* Start SELECTION *

WTSS (102.5 FM) is a commercial radio station in Buffalo, New York, branded as Star 102.5. It airs a hot adult contemporary radio format, switching to Christmas music for much of November and December.  It is owned and operated by Audacy, Inc.  The studios and offices are on Corporate Parkway in Amherst, New York.

WTSS is grandfathered as a “superpower” station, with an effective radiated power (ERP) of 110,000 watts, more than double of most Buffalo FM stations.  The transmitter is on Center Street in Colden, New York, on the WIVB-TV Tower.

History
The owner of AM station WBEN, WBEN, Inc. (a subsidiary of the Buffalo Evening News) as of October 13, 1931, had experimented with higher-frequency broadcasts for over a decade prior to launch of the station that would become WTSS. It had operated W8XH, an Apex band station, from 1934 to 1939. Like the standard broadcast band stations of the time, W8XH transmitted using amplitude modulation (AM); it was the first Apex station to operate on a regular schedule. That station converted to facsimile broadcasting as W8XA in 1939 before shutting down in December 1940.

The Federal Communications Commission issued a construction permit to WBEN, Inc. for a new FM station on 43.3 MHz on the original 42-50 MHz FM Broadcast Band on August 10, 1944 with the  WBEN-FM call sign. The FCC reassigned the station to 92.1 MHz in August 1946 after it created the current FM Broadcast Band on June 27, 1945. The station made its broadcast debut on November 11, 1946.

The station was subsequently reassigned by the FCC to 106.5 MHz in 1947, and mostly simulcast its AM counterpart. The FCC granted the station its first license on January 7, 1953, followed by a reassignment to 102.5 MHz in July 1958. It ceased simulcasting WBEN (AM) a few years later, with the exception of the Clint Buehlman morning show, which it carried until 1973. WBEN-FM aired a mixture of live and automated music, mostly easy listening and block music programming, such as organ music. As FM listening grew, the station became "Rock 102" in 1973, using the syndicated TM "Stereo Rock" automated contemporary hits format and dropping the morning show simulcast with WBEN. This same TM format and its prerecorded announcer were heard on other stations in Upstate New York during this period, including WGFM (now WRVE) in Schenectady/Albany, WYUT (now WXUR) in Herkimer (Utica-Rome), WKFM (now WBBS) in Fulton/Syracuse, WNOZ (now WIII) in Cortland/Ithaca and WPXY (FM) in Rochester.

WBEN-AM-FM were sold to Algonquin Broadcasting effective March 1, 1978. Beginning in 1984, Rock 102's mornings were hosted live by Roger Christian, who had been with the station since 1976 and in Buffalo radio since 1964. (This Roger Christian, whose real name is Emerson Stevens, is not to be confused with the Buffalo-born disc jockey also known as Roger Christian, who was known as "Mike Melody" in Buffalo. Stevens may have chosen the name in honor of the real Roger Christian, who went on to a prolific career in radio and songwriting.) Christian remained with the station, most recently as midday host, until Entercom eliminated his position in September 2019.

* End SELECTION *
* Start SOURCE MATERIAL *

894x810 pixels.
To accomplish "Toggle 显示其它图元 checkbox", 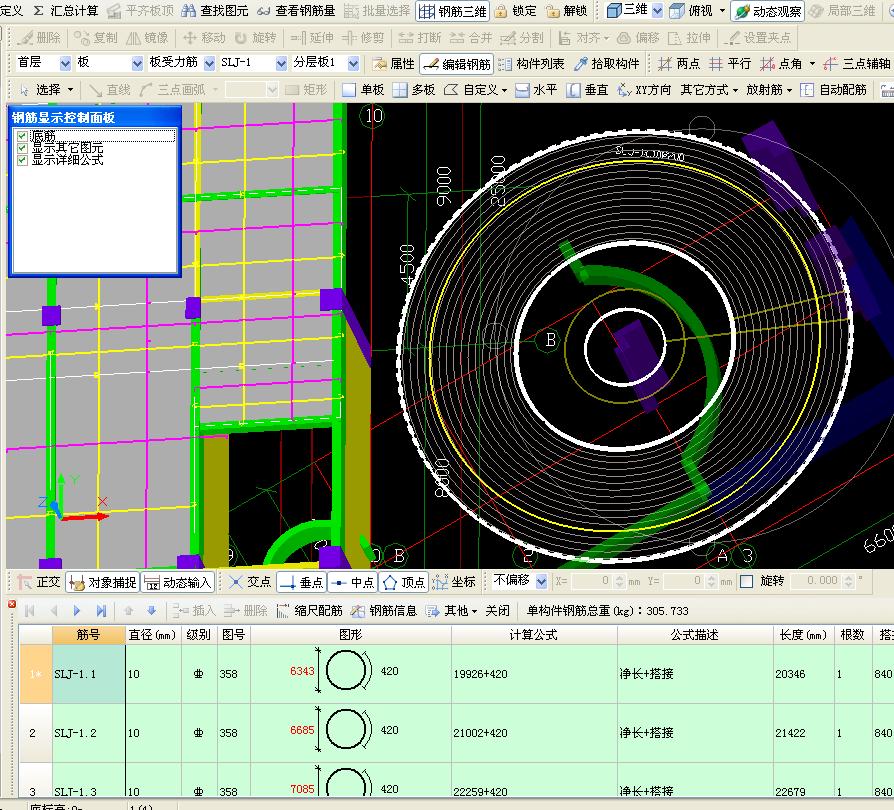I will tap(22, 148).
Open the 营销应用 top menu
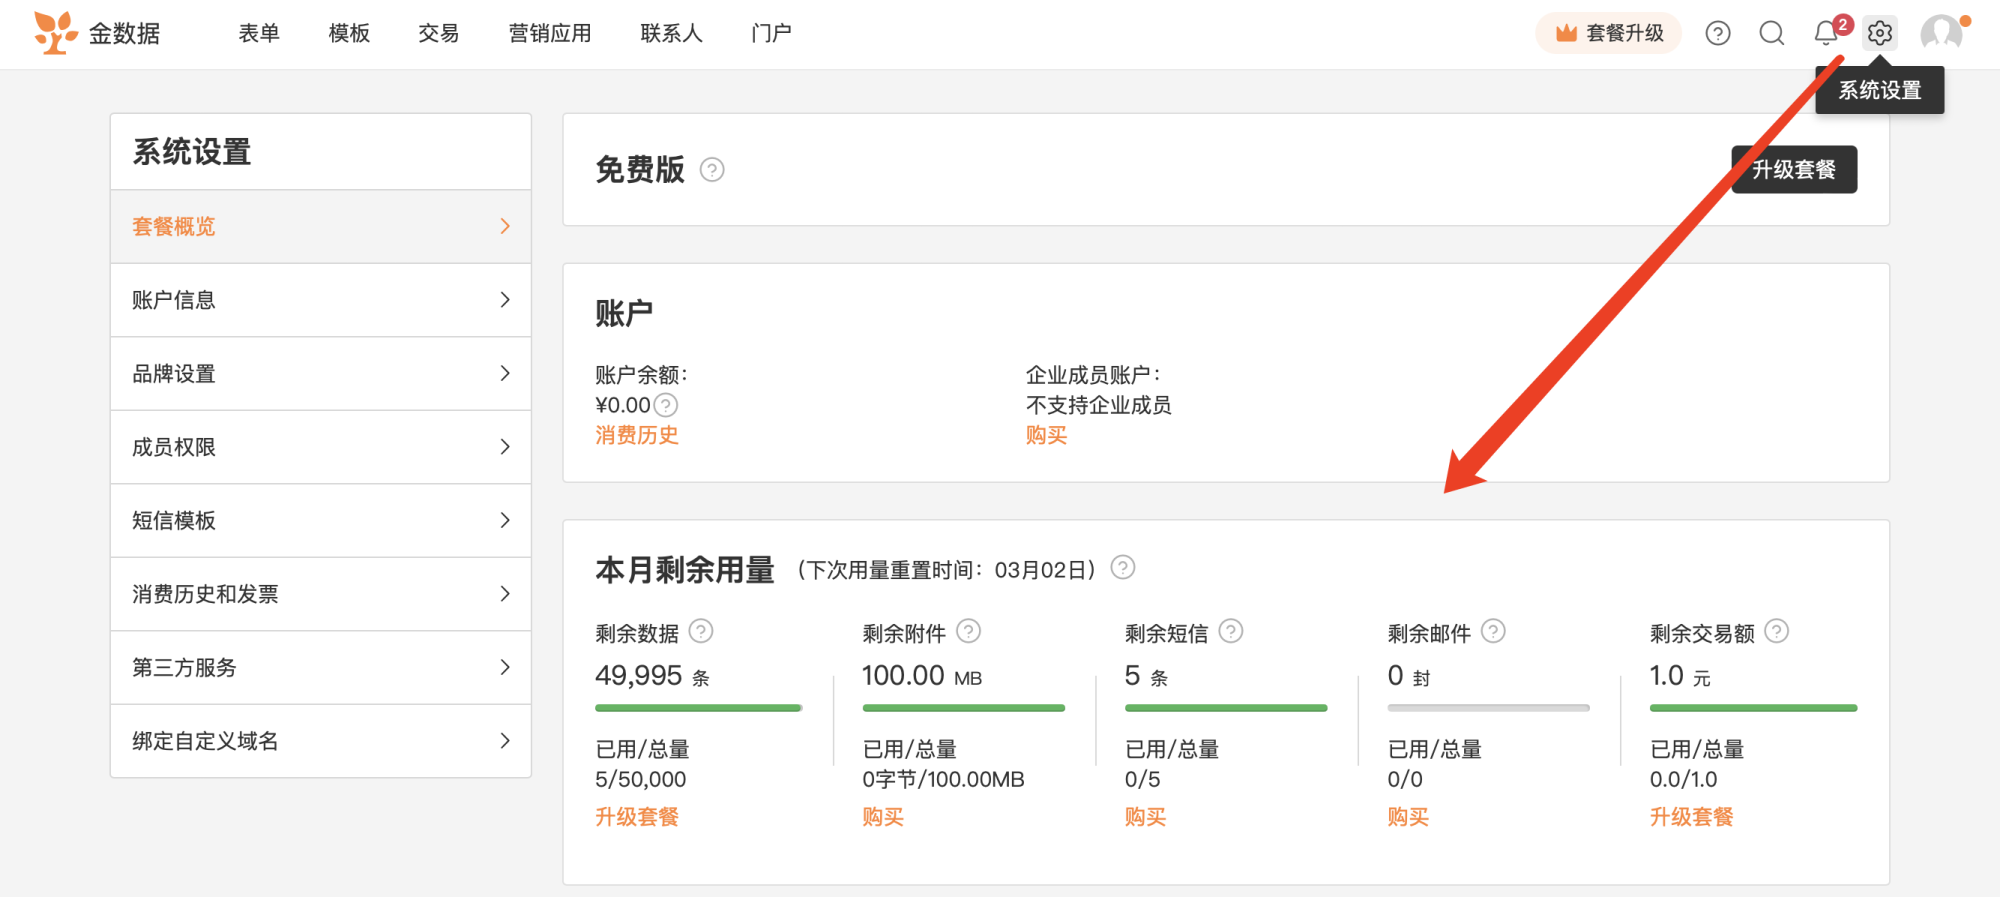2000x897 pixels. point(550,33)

* End SOURCE MATERIAL *

PROBLEM SET
[a] Write out the passage of the WTSS article that starts with the words containing "WTSS (102.5 FM)" and ends with "Amherst, New York.".
[b] Extend the WTSS article onward from its final sentence.
The listing has no connection to the WTSS article.

ANSWERS TO THE TASKS
[a]
WTSS (102.5 FM) is a commercial radio station in Buffalo, New York, branded as Star 102.5. It airs a hot adult contemporary radio format, switching to Christmas music for much of November and December.  It is owned and operated by Audacy, Inc.  The studios and offices are on Corporate Parkway in Amherst, New York.

[b]
In 1987, the station shifted to a fully live format with the WMJQ call sign.  WMJQ was originally branded as "Majic 102" and later "Q102". The Q102 moniker remained until the late 1990s. As "Majic 102", the station competed heavily with 98.5 WKSE for Buffalo's Top 40 audience in the late 1980s and early 1990s before shifting to its current Hot AC format in September 1991.  The "Star" moniker and WTSS call sign were adopted in 2000, shortly after Entercom purchased the station in 1999 from the Sinclair Broadcast Group, which was exiting radio to focus on its television holdings.

The station has, since 1973, been a pop music (Hot Adult Contemporary or Adult Top 40) outlet geared toward a female audience. It has varied in its presentation during that time depending on the formats of other stations. For instance, much of the mid-to-late 2000s, WTSS' playlist included music as early as the 1970s in an effort to serve listeners when Buffalo did not have an oldies station. It changed to its current formula after longtime oldies/classic hits outlet WHTT-FM returned to the format. The music on WTSS today is mostly upbeat hits from 2000 to the present, minus any hard rock or rap.

In 2006, WTSS began streaming its programming on the Internet. WTSS was nominated for Hot AC Station of the Year by Radio & Records Magazine in 2006 and 2007. WTSS became Buffalo's only hot AC radio station following CFLZ-FM's flip from hot AC to adult hits in August 2011.

Programming and playlists
On weekdays, Rob Lucas hosts morning drive time and Sue O'Neill is heard in afternoons. Mike McQueen is heard on weekends.

Every holiday season, Star switches to the moniker "Buffalo's Christmas Station" and plays all Christmas music. When it began this practice in 2001, it typically began the all-Christmas format in late November and ended it promptly at midnight on December 26. It slowly began progressing the launch date earlier and earlier in the 2010s until reaching November 1 in 2019, a date that WTSS has settled on ever since, making it one of the earliest adopters of the format in the United States each year; since 2018, it has continued its all-Christmas format for several days after the holiday, tapering off until New Year's Day. WTSS is temporarily delisted from Mediabase's Hot AC panel when the station goes all-Christmas. To compensate for the extended period of Christmas music, the station adjusts the playlist over the course of the season, with Christmas novelty songs being held back until later in the season to avoid listener fatigue.

News and traffic are provided from sister station 930 WBEN and weather is provided by television station WGRZ. These information elements are heard near the bottom of each hour during the morning show.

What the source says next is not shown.